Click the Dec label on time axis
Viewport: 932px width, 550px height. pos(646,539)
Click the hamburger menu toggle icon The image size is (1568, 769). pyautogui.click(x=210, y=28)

* * *

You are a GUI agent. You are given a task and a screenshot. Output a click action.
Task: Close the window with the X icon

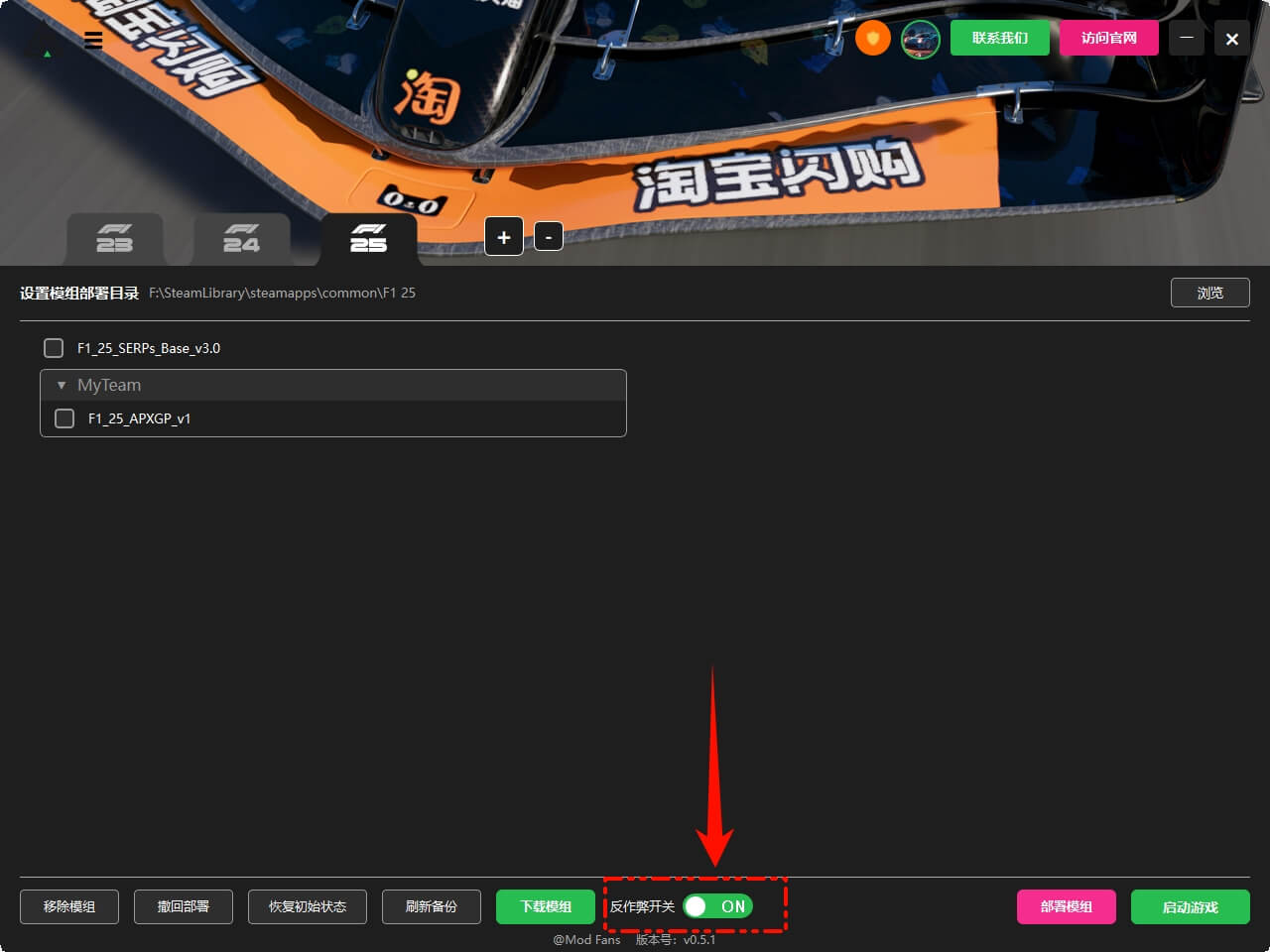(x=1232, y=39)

...

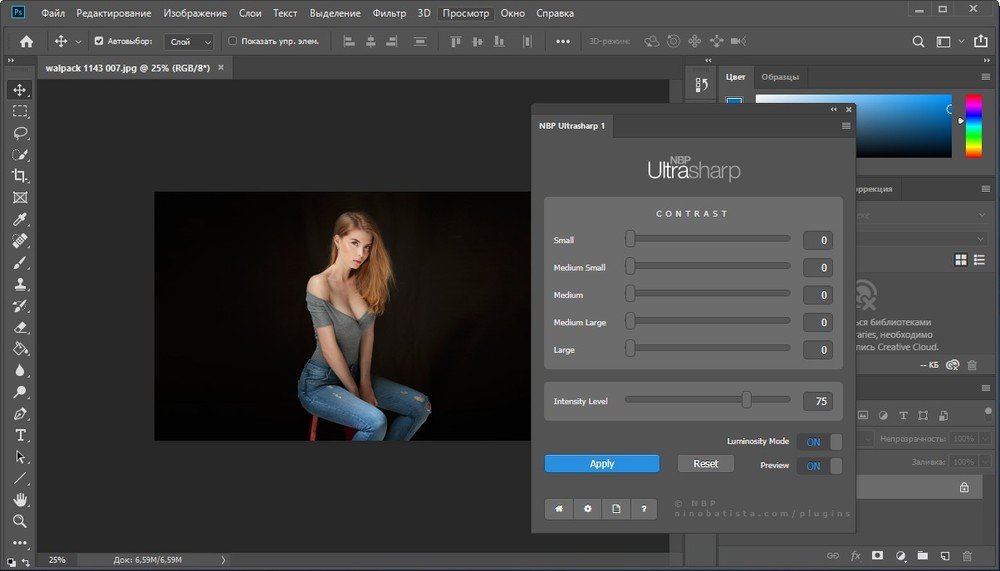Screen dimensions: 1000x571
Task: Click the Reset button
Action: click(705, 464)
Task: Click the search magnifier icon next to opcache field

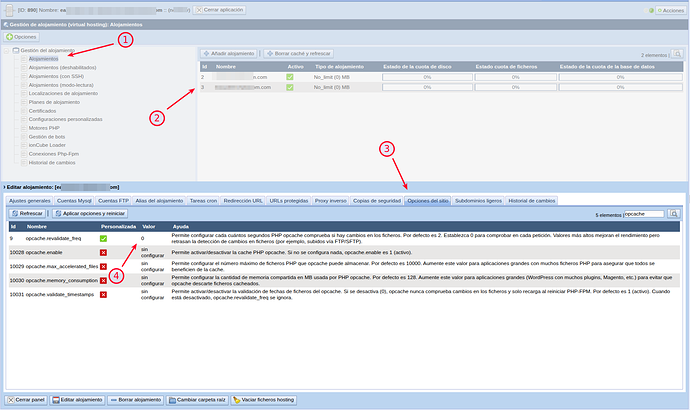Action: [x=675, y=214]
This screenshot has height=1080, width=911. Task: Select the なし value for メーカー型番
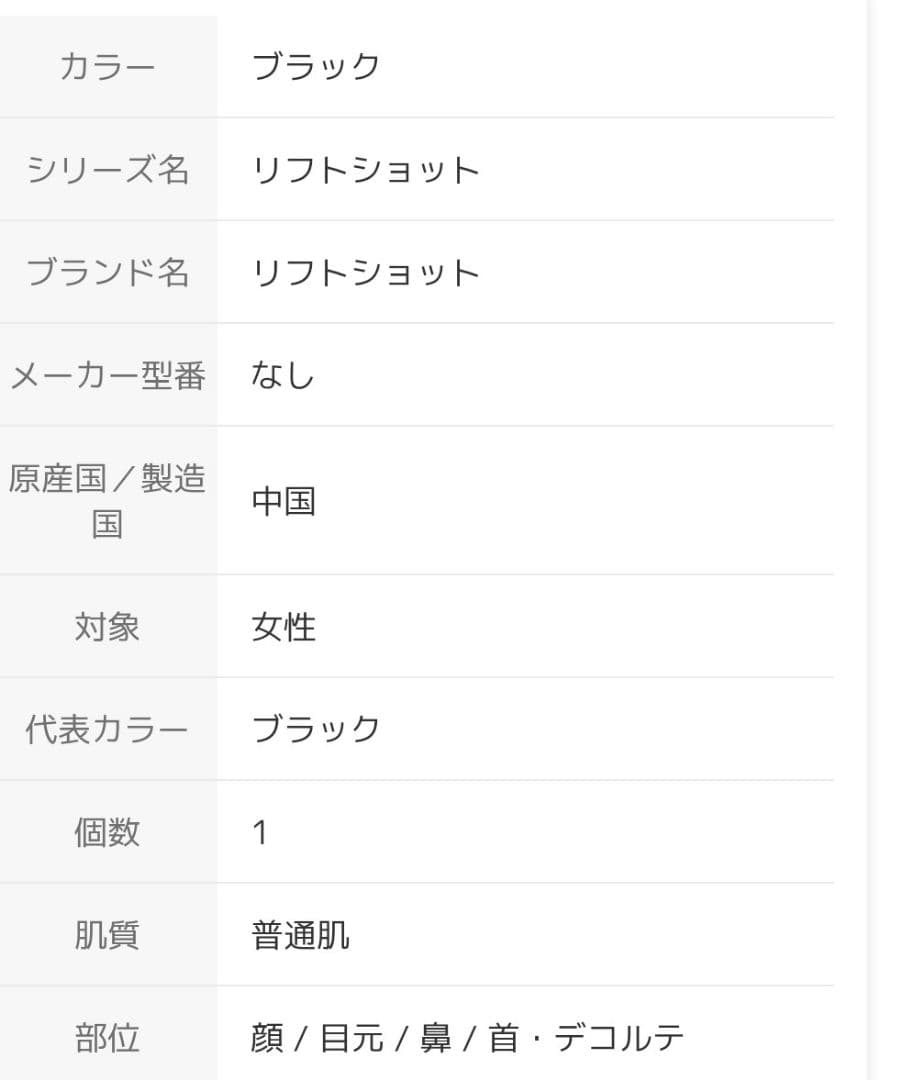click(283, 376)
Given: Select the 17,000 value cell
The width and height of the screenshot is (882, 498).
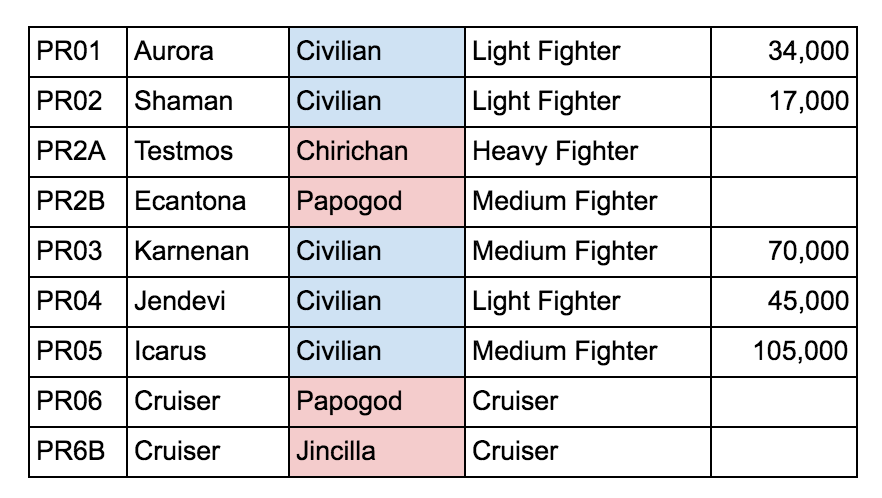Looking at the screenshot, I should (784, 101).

Exercise directions: Find "Click the Dec label on time axis" in the entries above and copy that whole line exactly, then each line after it through the line that contains "Click the hamburger".

Problem solution:
Click the Dec label on time axis
Viewport: 932px width, 550px height. pos(646,539)
Click the hamburger menu toggle icon The image size is (1568, 769). pyautogui.click(x=210, y=28)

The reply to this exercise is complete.